I am not surprised. Typed memoryviews are bloatware generators if you look at lines of C code (but so is the rest of Cython as well). But keep in mind that the C compiler will remove most of this bloat from the binary. You can expect the execution speed to be at least 90% of hand-written C. One solution is to use Cython as a build-time dependency, so you don't need the generated C files in the repo.

@larsmans
Copy link
Member Author

larsmans commented Sep 8, 2013

Cython as a build-time dependency has been discussed before, but it's not acceptable (we want to use the latest released version without forcing users to upgrade all the time).

Anyway, I just replaced the memoryview with a pointer and integer size. It was a trivial change.

@sturlamolden
Copy link
Contributor

I would suggest that you use PyArray_DATA instead of the deprecated NumPy syntax. Your code is bound to break before the release of Cython 1.0.

@sturlamolden
Copy link
Contributor

nogil declarations do nothing without nogil blocks. nogil declarations just say it is ok to use this function without owning the GIL. But it is a nogil block that actually releases and re-acquires the GIL.

Performance wise, releasing and acquiring the GIL can be quite expensive. It is not just a simple critical section. Serial code will be faster if you don't release the GIL. But if you do release it, you don't lock up the interpreter and can use Python threads for concurrency.

@larsmans
Copy link
Member Author

larsmans commented Sep 8, 2013

@sturlamolden: I am aware of that. I'm modifying the code piece by piece so we can later figure out a way to do multithreading with nogil blocks. Getting as many functions as possible to run without the gil also forces us to not call into Python code when it's not necessary (hence the NumPy calls that were replaced with CBLAS calls).

@larsmans
Copy link
Member Author

larsmans commented Sep 8, 2013

@sturlamolden Which part of the syntax is going to break? The .data attribute syntax?

@sturlamolden
Copy link
Contributor

Anything of this sort will break:

cdef np.ndarray[double] foo

That is, this buffer syntax is deprecated in favor of typed memoryviews. When np.ndarray is just an alias for PyArrayObject*, the .data attribute will break too. And indexing will return a different ndarray as opposed to an element in the array. So get rid of it as soon as you can.
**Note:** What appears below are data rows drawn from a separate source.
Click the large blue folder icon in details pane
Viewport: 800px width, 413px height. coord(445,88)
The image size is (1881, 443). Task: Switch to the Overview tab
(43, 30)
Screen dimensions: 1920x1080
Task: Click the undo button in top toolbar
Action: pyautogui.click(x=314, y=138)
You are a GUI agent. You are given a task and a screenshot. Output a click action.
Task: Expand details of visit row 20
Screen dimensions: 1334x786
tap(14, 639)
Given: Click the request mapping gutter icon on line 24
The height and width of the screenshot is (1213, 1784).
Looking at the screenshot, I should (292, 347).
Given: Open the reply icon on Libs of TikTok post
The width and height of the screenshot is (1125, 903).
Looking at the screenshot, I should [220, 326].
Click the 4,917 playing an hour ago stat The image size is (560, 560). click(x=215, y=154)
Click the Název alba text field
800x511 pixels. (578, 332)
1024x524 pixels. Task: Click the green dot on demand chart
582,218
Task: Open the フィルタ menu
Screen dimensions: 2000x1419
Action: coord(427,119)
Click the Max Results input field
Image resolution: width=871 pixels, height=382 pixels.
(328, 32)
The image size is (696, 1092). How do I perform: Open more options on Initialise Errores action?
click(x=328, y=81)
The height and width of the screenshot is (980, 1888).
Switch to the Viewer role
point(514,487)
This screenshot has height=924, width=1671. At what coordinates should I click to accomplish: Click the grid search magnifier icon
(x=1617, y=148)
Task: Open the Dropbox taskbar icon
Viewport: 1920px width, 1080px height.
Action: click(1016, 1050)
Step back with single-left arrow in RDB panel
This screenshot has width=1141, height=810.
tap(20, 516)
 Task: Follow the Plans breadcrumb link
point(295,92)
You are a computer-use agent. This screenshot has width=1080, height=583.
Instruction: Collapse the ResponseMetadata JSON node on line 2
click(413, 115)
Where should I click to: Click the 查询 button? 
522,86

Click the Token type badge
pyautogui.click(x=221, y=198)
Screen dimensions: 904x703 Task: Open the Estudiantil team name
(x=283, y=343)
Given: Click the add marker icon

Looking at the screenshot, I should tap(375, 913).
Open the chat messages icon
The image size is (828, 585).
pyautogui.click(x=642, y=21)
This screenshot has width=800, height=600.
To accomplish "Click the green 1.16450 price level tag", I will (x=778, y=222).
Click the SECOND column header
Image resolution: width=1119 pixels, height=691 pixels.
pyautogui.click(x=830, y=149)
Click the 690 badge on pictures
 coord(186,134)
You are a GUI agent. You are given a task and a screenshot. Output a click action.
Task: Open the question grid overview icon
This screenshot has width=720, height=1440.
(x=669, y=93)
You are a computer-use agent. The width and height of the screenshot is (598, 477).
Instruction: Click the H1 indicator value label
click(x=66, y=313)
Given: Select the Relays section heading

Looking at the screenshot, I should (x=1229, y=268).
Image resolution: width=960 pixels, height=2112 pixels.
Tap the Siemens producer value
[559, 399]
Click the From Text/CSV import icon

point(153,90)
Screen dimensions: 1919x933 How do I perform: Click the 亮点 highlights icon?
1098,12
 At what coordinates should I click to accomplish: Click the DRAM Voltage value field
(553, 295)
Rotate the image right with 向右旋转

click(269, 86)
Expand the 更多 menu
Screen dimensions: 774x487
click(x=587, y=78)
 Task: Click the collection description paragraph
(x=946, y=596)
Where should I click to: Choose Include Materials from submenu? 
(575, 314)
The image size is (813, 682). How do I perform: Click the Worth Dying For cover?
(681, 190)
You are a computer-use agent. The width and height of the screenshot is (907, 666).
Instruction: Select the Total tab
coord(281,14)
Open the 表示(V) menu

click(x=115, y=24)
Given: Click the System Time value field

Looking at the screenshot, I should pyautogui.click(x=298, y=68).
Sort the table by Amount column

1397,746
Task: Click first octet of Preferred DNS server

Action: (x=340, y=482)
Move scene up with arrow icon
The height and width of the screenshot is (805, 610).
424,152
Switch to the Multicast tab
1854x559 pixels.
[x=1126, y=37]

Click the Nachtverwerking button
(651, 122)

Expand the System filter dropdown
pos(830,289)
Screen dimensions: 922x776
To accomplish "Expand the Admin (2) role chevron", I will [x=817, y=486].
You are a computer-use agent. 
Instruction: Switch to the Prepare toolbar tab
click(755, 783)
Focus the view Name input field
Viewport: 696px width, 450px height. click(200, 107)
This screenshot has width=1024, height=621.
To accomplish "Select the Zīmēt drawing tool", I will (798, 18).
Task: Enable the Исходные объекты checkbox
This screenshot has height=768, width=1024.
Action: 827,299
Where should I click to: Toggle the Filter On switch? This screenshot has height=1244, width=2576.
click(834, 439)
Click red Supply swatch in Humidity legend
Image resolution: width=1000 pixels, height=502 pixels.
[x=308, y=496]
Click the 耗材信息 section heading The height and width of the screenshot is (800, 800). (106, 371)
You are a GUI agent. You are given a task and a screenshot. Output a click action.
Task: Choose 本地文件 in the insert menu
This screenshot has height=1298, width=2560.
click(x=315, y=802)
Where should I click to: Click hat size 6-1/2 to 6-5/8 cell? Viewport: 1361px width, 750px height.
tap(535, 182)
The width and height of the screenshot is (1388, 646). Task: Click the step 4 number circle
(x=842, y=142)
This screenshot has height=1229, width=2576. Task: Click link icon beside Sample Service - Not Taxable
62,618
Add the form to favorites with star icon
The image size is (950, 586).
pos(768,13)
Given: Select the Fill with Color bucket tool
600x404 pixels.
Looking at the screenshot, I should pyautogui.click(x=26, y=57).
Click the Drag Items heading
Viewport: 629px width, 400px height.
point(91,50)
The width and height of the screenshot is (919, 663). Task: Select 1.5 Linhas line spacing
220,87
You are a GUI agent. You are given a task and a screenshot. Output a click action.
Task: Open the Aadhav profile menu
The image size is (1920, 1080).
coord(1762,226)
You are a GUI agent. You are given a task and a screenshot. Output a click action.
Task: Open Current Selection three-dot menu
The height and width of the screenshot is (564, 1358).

Note that as the .data attribute is acquired with PyArray_DATA, it is impervious to changes in the NumPy C API making array->data an error.

@ogrisel
Copy link
Member

ogrisel commented Sep 8, 2013

@larsmans have you benchmarked the effect of calling blas directly vs master? what is the speed difference?

This PR LGTM. We can always address the switch to typed memory views in another PR if we decide to do so.

@amueller
Copy link
Member

amueller commented Sep 8, 2013

On 09/08/2013 03:06 PM, Sturla Molden wrote:

nogil declarations do nothing without nogil blocks. nogil declarations
just say it is ok to use this function without owning the GIL. But it
is a nogil block that actually releases and re-acquires the GIL.

I am pretty sure that is not true.
I thought that, too and had an argument with @temporaer about that once, but the proved me wrong.
Look at the generated C code. adding the nogil declaration simplifies
the C code. In particular it removes the nannys.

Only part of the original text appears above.